2.10 Financial instruments

The Group applies a simplified method of the expected credit loss model when calculating impairment losses on its financial assets which are measured at amortised cost such as trade receivables, other debtors and prepayments. This resulted in greater judgement due to the need to factor in forward-looking information when estimating the appropriate amount to provisions.

 

(a) Financial Assets

The Group's Financial Assets include Cash and Cash Equivalents, Trade Receivables and Other Receivables.

·      Initial Recognition and Measurement: Financial Assets are classified as amortised cost and initially measured at fair value.

·      Subsequent Measurement: Financial assets are subsequently measured at amortised cost, using the effective interest method, less impairment. Interest is recognised by applying the effective interest method, except for short-term receivables when the recognition of interest would be immaterial. The company only offers short (typically 30 day) periods of credit to its customers.

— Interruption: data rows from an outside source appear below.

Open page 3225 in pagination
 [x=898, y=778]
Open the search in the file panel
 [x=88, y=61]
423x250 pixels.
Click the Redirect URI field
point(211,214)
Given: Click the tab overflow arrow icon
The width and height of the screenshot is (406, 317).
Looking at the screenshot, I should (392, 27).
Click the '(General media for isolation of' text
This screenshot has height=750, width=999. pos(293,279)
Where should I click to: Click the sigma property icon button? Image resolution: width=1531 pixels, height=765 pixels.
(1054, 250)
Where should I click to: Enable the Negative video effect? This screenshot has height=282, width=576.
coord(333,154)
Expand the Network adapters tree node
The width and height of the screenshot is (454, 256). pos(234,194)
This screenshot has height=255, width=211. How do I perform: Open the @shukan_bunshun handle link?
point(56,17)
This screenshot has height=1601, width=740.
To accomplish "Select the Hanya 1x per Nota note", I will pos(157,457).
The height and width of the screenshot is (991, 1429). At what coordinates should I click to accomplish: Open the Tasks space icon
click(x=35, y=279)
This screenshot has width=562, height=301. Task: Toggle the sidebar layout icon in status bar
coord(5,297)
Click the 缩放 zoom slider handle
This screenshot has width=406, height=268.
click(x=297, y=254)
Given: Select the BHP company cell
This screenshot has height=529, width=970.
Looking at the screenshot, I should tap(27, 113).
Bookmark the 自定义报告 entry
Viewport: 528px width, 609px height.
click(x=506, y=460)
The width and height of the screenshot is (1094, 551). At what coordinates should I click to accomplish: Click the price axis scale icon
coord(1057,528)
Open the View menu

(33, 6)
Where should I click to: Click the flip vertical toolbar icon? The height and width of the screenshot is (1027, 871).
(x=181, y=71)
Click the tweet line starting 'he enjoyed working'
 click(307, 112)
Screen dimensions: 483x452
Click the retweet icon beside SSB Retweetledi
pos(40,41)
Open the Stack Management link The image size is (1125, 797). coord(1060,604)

·      Derecognition of Financial Assets: The Company derecognises a Financial Asset only when the contractual rights to the cash flows from the asset expire, or it transfers the Financial Asset and substantially all the risks and rewards of ownership of the asset to another entity.

 

(b) Financial Liabilities and Equity Instruments

The Group's Financial Liabilities include Trade Payables, Accruals and Other Payables. Financial Liabilities are classified at amortised cost.

 

(c) Investments

Investments not in subsidiary undertakings are carried at fair value through profit and loss.

 

Classification as Debt or Equity. Financial Liabilities and Equity Instruments issued by the Company are classified according to the substance of the contractual arrangements entered into and the definitions of a Financial Liability and an Equity Instrument.

 

2.11 Share capital

Ordinary shares (of nil par value) in the Company are classified as equity. By definition all amounts arising from the issue of these shares are attributable to Share Capital as are any directly attributable (including any warrants issued as commissions) to issue of new shares are shown in equity as a deduction to the share capital account. The Company does not maintain a separate share premium account.

 

2.12 Reserves

The consolidated financial statements include the following reserves: translation reserve, share option reserve, 2022 Liabilities reserve and accumulated losses. Premiums paid on the issue of share capital, less any costs relating to these, are posted to the share capital account as referenced above.

 

2.13 Trade payables

Trade payables are obligations to pay for goods and services that have been acquired in the ordinary course of business from suppliers. Accounts payable are classified as current liabilities if payment is due within one year or less. If not, they are presented as non-current liabilities.

 

Trade payables are recognised initially at fair value and are subsequently measured at amortised cost using the effective interest method. As the payment period of trade payables is short, future cash payments are not discounted as the effect is not material.

 

2.14 Leases

When entering into a contract the Group assesses whether or not a lease exists. A lease exists if a contract conveys a right to control the use of an identified asset under a period of time in exchange for consideration. Leases of low value items and short-term leases (leases of less than 12 months at the commencement date) are charged to the profit or loss on a straight-line basis over the lease term in administrative expenses.

 

The Group recognises right-of-use assets at cost and lease liabilities on the statement of financial position at the lease commencement date based on the present value of future lease payments. The right-of-use assets are amortised on a straight-line basis over the length of the lease term. The lease liabilities are recognised at amortised cost using the effective interest rate method. Discount rates used reflect the incremental borrowing rate specific to the lease.

 

2.15 Pensions

The Company operates a defined contribution pension scheme under which fixed contributions are payable. Pension costs charged to the income statement represent amounts payable to the scheme during the year.

 

2.16 Share-based payments

The cost of share-based payment arrangements, which occur when employees receive shares or share options, is recognised in the income statement over the period over which the shares or share options vest.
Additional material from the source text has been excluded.